■ **Text shown**:

Nearly forty years later I still find myself pondering the Morton salt motto. Expressing the homely wisdom of a bygone era, it gently reminds me that my life and ministry for Christ should always display the same simplicity, usefulness, integrity, and truthfulness as a box of table salt. In an age when Christian ministry and ministers are marketed, the gospel is packaged and “spun”, and worship has been replaced with entertainment, we would all do well to maintain “truth in advertising” in our own life and ministry. While acknowledging the rights due to the Morton trademark, I have chosen their slogan to become my own personal watchword in ministry: “When it rains, it pours.”

■ **Prompt 1**: In the passage on the Morton salt motto, what slogan does the writer adopt as a personal watchword in ministry?

■ **Stored rows**:
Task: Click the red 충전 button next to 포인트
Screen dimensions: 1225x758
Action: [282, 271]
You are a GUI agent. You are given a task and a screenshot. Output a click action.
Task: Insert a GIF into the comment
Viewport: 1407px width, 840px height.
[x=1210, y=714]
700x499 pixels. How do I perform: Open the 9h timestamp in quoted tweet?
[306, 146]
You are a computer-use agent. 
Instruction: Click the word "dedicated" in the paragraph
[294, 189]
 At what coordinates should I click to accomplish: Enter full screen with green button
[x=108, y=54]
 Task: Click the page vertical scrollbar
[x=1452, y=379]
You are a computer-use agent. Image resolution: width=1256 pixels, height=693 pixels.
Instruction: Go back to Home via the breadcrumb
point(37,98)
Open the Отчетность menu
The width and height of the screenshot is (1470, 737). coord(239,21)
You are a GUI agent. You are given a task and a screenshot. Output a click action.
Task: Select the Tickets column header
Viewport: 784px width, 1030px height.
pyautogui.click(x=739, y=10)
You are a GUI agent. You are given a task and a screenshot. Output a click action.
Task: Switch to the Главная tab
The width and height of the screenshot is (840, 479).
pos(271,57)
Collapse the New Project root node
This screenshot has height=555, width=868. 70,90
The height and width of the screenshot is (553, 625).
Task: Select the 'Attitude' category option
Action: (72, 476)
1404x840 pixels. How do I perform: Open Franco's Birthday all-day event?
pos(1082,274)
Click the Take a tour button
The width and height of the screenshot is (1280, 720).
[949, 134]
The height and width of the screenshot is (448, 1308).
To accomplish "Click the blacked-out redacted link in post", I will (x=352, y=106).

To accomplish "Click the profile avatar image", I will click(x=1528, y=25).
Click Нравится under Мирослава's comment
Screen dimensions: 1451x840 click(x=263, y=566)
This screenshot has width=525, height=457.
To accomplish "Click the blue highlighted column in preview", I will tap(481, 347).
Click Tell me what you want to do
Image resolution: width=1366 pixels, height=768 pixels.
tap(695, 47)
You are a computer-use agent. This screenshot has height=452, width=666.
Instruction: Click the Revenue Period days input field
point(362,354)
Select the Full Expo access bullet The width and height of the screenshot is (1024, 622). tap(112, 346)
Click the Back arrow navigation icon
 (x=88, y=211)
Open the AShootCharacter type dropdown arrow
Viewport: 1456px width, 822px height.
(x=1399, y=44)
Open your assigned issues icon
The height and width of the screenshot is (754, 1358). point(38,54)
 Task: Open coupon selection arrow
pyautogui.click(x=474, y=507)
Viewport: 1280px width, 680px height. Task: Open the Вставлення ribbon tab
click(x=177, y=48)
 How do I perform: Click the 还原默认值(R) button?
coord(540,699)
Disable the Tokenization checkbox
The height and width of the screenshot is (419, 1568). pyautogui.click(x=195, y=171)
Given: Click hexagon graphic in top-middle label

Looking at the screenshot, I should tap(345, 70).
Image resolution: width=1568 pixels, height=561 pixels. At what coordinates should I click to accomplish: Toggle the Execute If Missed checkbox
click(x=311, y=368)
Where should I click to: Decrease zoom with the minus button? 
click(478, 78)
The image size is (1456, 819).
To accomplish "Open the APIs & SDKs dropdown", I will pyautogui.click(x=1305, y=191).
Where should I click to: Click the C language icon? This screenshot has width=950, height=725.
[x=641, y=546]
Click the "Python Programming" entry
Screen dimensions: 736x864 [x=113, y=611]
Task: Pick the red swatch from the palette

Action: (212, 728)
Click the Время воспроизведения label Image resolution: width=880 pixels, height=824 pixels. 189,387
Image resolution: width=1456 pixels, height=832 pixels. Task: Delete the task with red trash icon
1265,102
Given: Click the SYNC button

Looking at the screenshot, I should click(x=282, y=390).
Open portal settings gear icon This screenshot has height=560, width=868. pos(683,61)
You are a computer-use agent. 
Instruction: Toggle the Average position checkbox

■ **Prompt 2**: Retype the rows starting with the line that contains "Image resolution: width=1568" and going on through the last line of the rows, both ends included.

■ **Task response 1**: "When it rains, it pours."

■ **Task response 2**:
Image resolution: width=1568 pixels, height=561 pixels. At what coordinates should I click to accomplish: Toggle the Execute If Missed checkbox
click(x=311, y=368)
Where should I click to: Decrease zoom with the minus button? 
click(478, 78)
The image size is (1456, 819).
To accomplish "Open the APIs & SDKs dropdown", I will pyautogui.click(x=1305, y=191).
Where should I click to: Click the C language icon? This screenshot has width=950, height=725.
[x=641, y=546]
Click the "Python Programming" entry
Screen dimensions: 736x864 [x=113, y=611]
Task: Pick the red swatch from the palette

Action: (212, 728)
Click the Время воспроизведения label Image resolution: width=880 pixels, height=824 pixels. 189,387
Image resolution: width=1456 pixels, height=832 pixels. Task: Delete the task with red trash icon
1265,102
Given: Click the SYNC button

Looking at the screenshot, I should click(x=282, y=390).
Open portal settings gear icon This screenshot has height=560, width=868. pos(683,61)
You are a computer-use agent. 
Instruction: Toggle the Average position checkbox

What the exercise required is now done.